Source data:
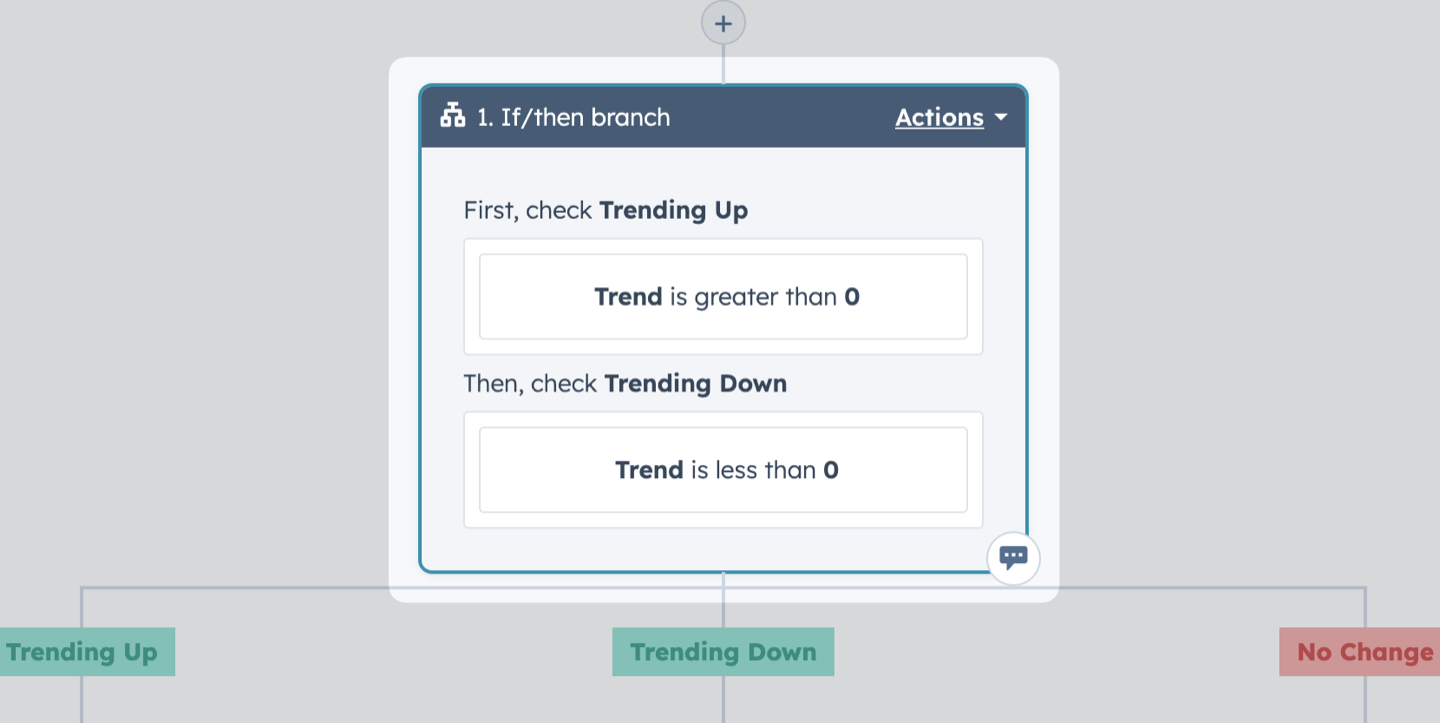This screenshot has width=1440, height=723.
Task: Click the bold Trend property in greater-than filter
Action: [x=628, y=297]
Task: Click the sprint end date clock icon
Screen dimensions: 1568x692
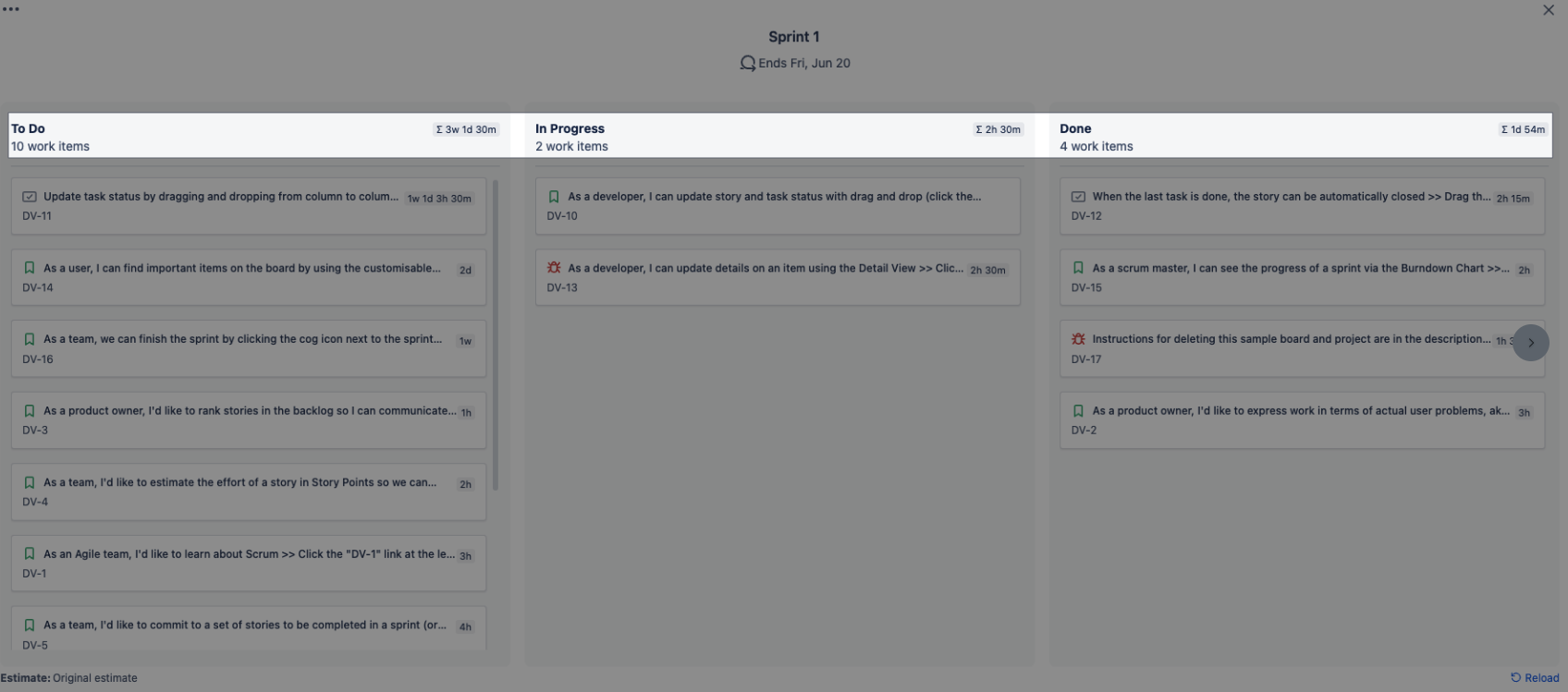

What you are asked to do: Turn every line of the records above into a numbered list, dropping any blank lines. Leave the pictures out of your answer.

Final result:
1. This screenshot has width=1440, height=723.
2. Task: Click the bold Trend property in greater-than filter
3. Action: [x=628, y=297]
4. Task: Click the sprint end date clock icon
5. Screen dimensions: 1568x692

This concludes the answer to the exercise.